Apa Penyebab Trikotillomania Paling Umum

Trichotillomania adalah penyakit mental yang umumnya dianggap sebagai gangguan kontrol impuls, yang ditandai dengan keinginan kuat untuk menarik rambut keluar dari kepala dan tubuh. Pada 2011, penyebab trikotilomania belum diketahui secara pasti, tetapi banyak yang berspekulasi bahwa kelainan penarik rambut ini adalah hasil dari faktor perilaku, biologis, atau psikologis. Beberapa ahli teori menyatakan bahwa anak-anak kecil dapat terkena perilaku ini hingga saat mereka dewasa, sementara yang lain merasa bahwa inni mungkin karena faktor kimia atau stres yang ekstrem.

Pada trikotilomania, mereka yang terkena dampak berulang kali merobek rambut mereka sendiri, yang menyebabkan rambut rontok.

• Orang dengan trikotilomania bisa merasa tegang atau cemas sebelum mencabut rambut mereka, dan mencabutnya dapat membantu meringankan perasaan itu.
• Gejalanya dan intensitasnya bervariasi, tetapi dapat berlanjut seumur hidup.
• Dokter mendiagnosis gangguan ini ketika orang mencabut begitu banyak rambut sehingga mereka mengalami kerontokan rambut; jika mereka mencoba menekan penarik rambut tetapi gagal melakukannya, dan jika mereka secara signifikan meregangkan perilaku mereka sendiri atau merusak fungsi mereka.
• Terapi perilaku kognitif yang dirancang khusus untuk trikotilomania dan antidepresan tertentu atau obat lain dapat membantu mengendalikan gejala.

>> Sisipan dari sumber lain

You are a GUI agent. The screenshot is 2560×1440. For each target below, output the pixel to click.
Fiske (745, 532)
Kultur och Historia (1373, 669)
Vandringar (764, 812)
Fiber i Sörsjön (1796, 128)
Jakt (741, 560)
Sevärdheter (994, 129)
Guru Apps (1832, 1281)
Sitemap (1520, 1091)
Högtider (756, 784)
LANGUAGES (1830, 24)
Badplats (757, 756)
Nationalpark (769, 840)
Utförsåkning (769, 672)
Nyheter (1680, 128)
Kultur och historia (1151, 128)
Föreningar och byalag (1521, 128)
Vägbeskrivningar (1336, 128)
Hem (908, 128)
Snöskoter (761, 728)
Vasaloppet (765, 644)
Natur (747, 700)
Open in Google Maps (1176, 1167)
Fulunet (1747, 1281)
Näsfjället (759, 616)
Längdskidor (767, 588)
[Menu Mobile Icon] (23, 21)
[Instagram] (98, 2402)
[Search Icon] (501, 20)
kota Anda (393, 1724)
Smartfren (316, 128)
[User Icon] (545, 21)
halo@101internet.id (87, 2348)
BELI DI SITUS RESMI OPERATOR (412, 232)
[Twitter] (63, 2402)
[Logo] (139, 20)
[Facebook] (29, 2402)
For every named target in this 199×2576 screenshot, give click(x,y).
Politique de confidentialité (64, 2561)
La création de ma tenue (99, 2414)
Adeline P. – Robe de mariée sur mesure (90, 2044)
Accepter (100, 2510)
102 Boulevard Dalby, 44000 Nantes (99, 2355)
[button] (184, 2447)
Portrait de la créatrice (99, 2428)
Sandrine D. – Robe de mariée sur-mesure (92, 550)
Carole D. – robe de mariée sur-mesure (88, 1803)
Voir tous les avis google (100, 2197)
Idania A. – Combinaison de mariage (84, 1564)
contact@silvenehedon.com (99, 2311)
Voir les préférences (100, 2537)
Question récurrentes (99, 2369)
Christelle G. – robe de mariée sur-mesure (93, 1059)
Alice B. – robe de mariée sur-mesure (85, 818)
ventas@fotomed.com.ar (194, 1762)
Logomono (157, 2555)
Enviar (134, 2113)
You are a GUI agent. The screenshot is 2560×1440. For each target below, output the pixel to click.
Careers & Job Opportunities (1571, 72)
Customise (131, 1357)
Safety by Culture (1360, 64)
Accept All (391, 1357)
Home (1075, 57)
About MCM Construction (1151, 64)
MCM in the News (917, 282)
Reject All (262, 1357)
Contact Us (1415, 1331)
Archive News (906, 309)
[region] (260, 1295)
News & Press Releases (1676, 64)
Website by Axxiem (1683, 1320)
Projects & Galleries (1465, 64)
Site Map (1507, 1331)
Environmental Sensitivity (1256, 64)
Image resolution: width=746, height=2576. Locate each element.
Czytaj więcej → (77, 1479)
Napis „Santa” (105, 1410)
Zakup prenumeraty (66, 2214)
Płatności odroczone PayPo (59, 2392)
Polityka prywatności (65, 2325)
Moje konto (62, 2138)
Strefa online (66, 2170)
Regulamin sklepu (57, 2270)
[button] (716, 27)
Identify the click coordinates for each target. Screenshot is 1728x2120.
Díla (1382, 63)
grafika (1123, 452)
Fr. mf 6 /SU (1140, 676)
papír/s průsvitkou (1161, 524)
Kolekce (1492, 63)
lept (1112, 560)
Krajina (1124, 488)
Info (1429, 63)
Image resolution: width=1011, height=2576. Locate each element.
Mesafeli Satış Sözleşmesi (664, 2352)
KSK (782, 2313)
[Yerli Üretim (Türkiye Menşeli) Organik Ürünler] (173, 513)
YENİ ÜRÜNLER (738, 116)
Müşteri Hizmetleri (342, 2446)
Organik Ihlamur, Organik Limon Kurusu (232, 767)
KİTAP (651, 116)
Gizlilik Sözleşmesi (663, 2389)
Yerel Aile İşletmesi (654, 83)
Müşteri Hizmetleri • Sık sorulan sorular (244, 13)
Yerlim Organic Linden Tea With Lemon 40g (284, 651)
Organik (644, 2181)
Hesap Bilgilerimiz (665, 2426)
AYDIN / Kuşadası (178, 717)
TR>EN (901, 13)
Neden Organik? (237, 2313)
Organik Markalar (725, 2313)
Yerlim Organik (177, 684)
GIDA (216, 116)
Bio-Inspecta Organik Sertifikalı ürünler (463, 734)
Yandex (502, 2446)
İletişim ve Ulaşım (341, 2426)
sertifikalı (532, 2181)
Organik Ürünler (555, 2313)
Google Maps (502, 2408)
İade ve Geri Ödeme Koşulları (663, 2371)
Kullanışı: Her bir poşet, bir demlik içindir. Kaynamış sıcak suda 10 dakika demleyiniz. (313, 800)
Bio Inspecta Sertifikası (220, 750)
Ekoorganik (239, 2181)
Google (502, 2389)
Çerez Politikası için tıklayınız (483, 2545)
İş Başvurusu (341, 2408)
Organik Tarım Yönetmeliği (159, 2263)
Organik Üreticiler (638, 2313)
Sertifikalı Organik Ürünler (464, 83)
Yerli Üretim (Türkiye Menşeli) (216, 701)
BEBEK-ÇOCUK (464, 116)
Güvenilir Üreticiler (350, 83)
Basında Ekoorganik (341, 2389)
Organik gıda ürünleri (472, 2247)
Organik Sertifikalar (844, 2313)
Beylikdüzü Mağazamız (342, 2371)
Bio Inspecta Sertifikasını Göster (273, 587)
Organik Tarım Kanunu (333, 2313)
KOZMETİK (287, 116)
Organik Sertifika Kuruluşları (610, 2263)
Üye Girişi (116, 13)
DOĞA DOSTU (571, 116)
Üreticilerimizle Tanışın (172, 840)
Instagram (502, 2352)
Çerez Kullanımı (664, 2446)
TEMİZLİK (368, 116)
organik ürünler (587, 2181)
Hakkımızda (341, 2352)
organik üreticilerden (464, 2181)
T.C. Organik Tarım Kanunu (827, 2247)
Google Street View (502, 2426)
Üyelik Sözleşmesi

Menarik rambut ini jadi gangguan patologis bagian obsesif-kompulsif. Orang dengan gangguan ini dipaksa untuk menarik atau mencabut rambut mereka karena alasan non-kosmetik. Artinya mereka tidak mencabut rambut untuk kosmestis atau tingkatkan penampilan diri. Mereka biasanya menarik rambut di kepala, alis dan/atau bulu mata, tetapi bisa juga rambut tubuh lainnya.

Meskipun ada banyak teori tentang penyebab trikotilomania, teori yang paling umum berfokus pada aspek emosional dan psikologis dari gangguan ini. Kecemasan dan trauma mental sering dianggap sebagai pemicu yang menyebabkan pasien secara paksa mencabut rambut kepalanya, kelopak mata, alis, dan tubuhnya sebagai cara untuk mengatasi perasaan ini.

Terkadang pasien yang menderita trikotilomania juga mengalami gejala depresi, gangguan obsesif kompulsif (OCD), atau gangguan stres pascatrauma (PTSD). Secara biologis, penyebab trikotilomania dapat berkisar dari mutasi gen hingga kelainan pada bahan kimia yang terjadi secara alami.

Menurut salah satu pakar trikotilomania terkenal didunia yang berasal dari anggota mengatakan bahwa mereka yang menderita trikotilomania memiliki gen SLITRK1 (SLIT dan NTRK yang mirip, anggota 1) yang diubah-gen yang membantu menginstruksikan tubuh untuk membuat protein tertentu. Mutasi ini sering dianggap diwariskan oleh satu atau lebih kerabat dekat. Spekulasi lain menunjukkan bahwa gangguan ini dapat disebabkan oleh ketidakseimbangan neurokimiawi dopamin dan serotonin.

Penyebab Trikotilomania juga terkadang dikaitkan dengan kebiasaan dan perilaku yang dipelajari. Gangguan ini sering dianggap dimulai pada masa kanak-kanak sebagai tindakan yang dipelajari. Dalam hal ini, tindakan mencabut rambut sangat mungkin meniru orang dewasa, saudara kandung, atau teman bermain yang akhirnya menjadi kebiasaan. Seiring berjalannya waktu, perilaku ini dapat berkembang menjadi mekanisme koping untuk membantu mengatasi stres.

Gangguan kecemasan ini dikatakan mempengaruhi banyak orang, meskipun perkiraan banyak tentu tidak akurat, karena beberapa orang yang menderita trikotilomania merasa malu atas kondisi mereka sendiri dan merahasiakannya, sehingga jumlahnya lebih besar lagi. Ini umumnya berkembang di masa kanak-kanak, biasanya sebelum usia 11, dan lebih sering terjadi pada wanita daripada pada pria. Meskipun bercak-bercak kecil dari rambut rontok mungkin menjadi salah satu tanda paling umum dari gangguan ini, penghindaran sosial, kebiasaan menelan rambut, hiasan kepala, atau makeup yang menutupi jadi tanda lainnya.